Why doesn’t anyone ever talk about this when it comes to De Palma’s early films, which seem to me to be disclosures masked as fiction?
I searched online to see if anything had been written about Mkultra or even PSI research in De Palma’s work, which is essential to the construction of Mkultra and the celebration of dissociation in cinema. Shockingly nothing. Not a single article. It might have been on the internet at one point, but now so much of what was once available on the Web has been scrubbed by the “disinformation” police (Ministry of Truth)—Google’s deep state AI systems. I did find this. And there is Pulitzer Prize finalist Annie Jacobsen’s book Phenomena: The Secret History of the U.S. Government’s Investigations into Extrasensory Perception and Psychokinesis. The CIA, the American military, and the Stanford Research Institute—a programming hub for Mkultra, where cybernetic patents were developed, writes FightingMonarch.com—often used their experiments in ESP as a cover for mind control programs, weaponizing extrasensory perception, cloud bursting, remote viewing, telekinesis, walking through walls, and using psychics as guinea pigs, as we see in The Fury.
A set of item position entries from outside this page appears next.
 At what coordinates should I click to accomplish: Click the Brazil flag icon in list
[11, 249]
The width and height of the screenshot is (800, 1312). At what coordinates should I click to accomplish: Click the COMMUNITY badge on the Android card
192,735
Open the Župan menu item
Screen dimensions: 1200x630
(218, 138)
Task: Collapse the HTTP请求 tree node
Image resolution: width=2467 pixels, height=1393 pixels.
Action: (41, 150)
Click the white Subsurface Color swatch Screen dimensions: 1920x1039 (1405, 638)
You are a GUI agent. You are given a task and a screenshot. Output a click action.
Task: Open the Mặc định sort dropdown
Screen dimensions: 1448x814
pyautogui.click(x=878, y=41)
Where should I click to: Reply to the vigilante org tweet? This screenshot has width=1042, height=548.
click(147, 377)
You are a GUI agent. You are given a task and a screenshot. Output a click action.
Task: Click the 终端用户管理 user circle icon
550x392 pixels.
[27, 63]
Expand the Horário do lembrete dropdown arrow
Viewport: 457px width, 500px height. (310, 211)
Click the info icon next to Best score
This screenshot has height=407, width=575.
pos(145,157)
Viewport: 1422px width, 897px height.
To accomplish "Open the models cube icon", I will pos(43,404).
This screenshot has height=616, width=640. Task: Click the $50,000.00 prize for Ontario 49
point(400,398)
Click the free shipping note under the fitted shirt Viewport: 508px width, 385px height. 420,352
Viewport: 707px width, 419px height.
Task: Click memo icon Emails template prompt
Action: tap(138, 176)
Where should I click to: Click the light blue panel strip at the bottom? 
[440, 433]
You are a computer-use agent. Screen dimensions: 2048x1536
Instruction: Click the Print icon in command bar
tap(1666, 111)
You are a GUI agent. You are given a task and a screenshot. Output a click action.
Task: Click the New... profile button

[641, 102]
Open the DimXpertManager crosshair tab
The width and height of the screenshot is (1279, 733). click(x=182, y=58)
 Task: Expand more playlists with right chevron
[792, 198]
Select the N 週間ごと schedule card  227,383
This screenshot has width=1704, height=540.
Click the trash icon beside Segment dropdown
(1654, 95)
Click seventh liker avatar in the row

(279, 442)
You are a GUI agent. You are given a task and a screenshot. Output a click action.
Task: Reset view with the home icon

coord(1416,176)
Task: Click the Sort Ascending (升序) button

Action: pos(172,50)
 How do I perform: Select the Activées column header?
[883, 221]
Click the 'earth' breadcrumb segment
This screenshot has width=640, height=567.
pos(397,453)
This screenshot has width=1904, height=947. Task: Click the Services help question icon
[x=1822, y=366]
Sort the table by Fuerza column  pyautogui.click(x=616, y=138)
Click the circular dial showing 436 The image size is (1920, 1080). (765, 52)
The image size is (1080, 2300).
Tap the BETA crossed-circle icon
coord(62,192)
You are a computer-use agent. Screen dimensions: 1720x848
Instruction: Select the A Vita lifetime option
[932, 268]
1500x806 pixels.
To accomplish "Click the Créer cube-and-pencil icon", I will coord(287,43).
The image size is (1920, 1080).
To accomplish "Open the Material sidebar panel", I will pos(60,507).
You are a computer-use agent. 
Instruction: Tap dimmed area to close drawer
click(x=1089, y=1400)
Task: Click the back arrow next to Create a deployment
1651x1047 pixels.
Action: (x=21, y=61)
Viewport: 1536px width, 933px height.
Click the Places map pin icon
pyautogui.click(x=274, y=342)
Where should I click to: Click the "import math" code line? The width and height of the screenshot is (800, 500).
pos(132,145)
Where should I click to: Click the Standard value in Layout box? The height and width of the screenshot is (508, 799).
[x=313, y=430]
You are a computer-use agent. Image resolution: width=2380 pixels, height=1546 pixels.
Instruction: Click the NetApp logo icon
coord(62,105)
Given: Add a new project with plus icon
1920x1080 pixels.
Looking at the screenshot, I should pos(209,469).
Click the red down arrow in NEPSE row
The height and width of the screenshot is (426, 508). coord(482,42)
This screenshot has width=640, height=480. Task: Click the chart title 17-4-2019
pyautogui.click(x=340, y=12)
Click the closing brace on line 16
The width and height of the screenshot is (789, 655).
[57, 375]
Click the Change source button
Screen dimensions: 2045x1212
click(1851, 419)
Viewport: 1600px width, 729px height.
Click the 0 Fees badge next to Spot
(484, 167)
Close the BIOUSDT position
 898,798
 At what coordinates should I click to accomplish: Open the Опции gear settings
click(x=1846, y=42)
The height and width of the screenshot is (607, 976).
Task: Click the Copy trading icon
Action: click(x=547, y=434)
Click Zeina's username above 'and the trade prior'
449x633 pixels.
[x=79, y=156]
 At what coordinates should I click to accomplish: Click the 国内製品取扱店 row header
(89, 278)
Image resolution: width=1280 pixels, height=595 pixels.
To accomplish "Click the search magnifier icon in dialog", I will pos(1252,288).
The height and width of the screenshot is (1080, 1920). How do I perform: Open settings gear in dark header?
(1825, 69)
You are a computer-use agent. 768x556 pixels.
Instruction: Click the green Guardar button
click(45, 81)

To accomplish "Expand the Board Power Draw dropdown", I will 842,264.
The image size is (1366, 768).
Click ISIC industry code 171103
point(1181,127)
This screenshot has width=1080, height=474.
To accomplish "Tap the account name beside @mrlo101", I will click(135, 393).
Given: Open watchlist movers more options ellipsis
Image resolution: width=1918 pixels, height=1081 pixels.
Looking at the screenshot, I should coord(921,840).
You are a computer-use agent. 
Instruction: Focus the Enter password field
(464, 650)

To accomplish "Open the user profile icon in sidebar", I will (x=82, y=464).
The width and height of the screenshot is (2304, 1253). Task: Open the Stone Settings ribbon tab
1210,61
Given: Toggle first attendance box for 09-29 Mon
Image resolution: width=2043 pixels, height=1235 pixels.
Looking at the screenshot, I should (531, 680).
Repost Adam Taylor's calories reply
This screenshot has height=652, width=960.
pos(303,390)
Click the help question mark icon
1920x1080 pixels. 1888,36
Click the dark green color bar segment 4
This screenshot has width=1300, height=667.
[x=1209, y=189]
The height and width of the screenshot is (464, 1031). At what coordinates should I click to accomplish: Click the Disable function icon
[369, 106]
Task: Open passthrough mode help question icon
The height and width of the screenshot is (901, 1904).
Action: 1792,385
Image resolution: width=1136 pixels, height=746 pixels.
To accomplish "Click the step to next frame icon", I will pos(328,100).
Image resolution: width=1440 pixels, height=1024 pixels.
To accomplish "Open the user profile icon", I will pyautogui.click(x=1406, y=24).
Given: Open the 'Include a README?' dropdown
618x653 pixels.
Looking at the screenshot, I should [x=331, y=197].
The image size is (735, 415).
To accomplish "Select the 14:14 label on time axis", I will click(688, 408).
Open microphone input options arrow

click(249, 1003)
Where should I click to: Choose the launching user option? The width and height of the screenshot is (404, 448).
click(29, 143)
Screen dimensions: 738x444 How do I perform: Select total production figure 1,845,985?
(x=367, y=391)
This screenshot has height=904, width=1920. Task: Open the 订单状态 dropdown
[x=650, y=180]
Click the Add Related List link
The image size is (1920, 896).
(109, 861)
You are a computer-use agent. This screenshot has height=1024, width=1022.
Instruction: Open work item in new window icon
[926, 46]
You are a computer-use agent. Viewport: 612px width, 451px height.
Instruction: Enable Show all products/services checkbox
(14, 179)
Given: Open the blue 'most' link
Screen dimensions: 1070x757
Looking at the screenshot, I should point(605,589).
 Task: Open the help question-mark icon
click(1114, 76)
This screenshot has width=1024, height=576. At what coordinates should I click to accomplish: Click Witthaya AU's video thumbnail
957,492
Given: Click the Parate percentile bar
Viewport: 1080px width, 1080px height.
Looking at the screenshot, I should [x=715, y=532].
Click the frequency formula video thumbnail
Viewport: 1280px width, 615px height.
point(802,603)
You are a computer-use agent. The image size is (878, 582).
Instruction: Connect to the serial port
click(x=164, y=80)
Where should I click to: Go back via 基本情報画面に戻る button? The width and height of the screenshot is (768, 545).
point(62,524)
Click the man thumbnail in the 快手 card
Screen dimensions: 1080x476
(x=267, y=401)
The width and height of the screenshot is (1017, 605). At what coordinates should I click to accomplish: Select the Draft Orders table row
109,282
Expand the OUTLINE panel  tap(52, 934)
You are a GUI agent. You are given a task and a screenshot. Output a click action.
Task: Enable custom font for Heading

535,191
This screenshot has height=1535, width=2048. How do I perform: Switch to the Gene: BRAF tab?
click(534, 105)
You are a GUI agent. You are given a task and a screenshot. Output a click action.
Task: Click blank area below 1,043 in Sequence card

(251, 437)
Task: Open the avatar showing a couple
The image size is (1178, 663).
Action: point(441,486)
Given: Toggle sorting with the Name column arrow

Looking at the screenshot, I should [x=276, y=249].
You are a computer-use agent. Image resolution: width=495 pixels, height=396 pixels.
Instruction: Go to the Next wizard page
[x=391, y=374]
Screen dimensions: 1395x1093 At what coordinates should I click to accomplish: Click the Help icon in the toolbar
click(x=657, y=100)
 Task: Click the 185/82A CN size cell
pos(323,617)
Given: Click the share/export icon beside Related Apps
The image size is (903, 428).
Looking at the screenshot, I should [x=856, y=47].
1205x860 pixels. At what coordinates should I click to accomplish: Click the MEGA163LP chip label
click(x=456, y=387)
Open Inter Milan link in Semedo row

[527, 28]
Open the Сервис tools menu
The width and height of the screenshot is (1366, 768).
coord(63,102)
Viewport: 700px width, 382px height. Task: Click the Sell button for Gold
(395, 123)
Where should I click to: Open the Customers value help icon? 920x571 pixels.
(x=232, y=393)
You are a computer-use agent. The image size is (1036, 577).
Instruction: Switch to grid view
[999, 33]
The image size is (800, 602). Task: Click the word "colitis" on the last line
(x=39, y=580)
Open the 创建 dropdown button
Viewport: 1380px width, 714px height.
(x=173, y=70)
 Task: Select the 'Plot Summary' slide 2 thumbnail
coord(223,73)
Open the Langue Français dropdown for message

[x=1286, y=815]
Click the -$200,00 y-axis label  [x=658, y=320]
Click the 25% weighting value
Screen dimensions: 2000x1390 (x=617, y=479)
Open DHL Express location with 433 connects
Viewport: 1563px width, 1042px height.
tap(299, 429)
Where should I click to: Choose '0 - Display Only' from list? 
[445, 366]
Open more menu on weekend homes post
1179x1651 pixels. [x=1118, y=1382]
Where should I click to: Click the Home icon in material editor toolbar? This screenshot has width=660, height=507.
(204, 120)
De Palma knew this and brought it to light in his movies.
Blow Out makes absolutely clear that De Palma was well aware of our post-war government conspiracies, social engineering, and political cover ups. There is no way all these things do not dovetail for him. There is no way they are random plot lines, or purely for genre shock. There is no way the “horrors” and crimes in his Hollywood films are simply fictitious inventions. The only films, pre-1990, in which this might be the case are Scarface, The Untouchables, and Bonfire of the Vanities—where De Palma moved onto true social corruption and organized crime narratives with Scarface and Carlito’s Way. Crime families, gangs, mobsters, gambling, drug trafficking, the decadence and perversions of the elite class.
After Raising Caine, De Palma never returned to DID plot lines (De Palma also recognized that transgenderism was a trauma-based dysphoria) in his work, apart from maybe Femme Fatale in 2002. Aside from David Lynch, the 1980s mostly abandoned the split personality trope—what one critic writing about De Palma, calls “DID movies”—for the triumph and social rehabilitation narrative. The egoic 90s shifted to (the neurosis of) the interpersonal. But the last 10 years we have seen a huge resurgence in the dissociation disorder theme. As in life, alters, doubles, and B-clusters personality types are literally everywhere now, in every genre—HBOs Barry comes to mind, as does Netflix’s You. There is no original personality anymore. There is no recovery of Truth. There is no coherent self. There is no healing or change. They want us to believe there is only the socially controlled mind. The brutalized human psyche.
We didn’t understand what we were really seeing then, until today. The truth of the past arrives years later, in the future.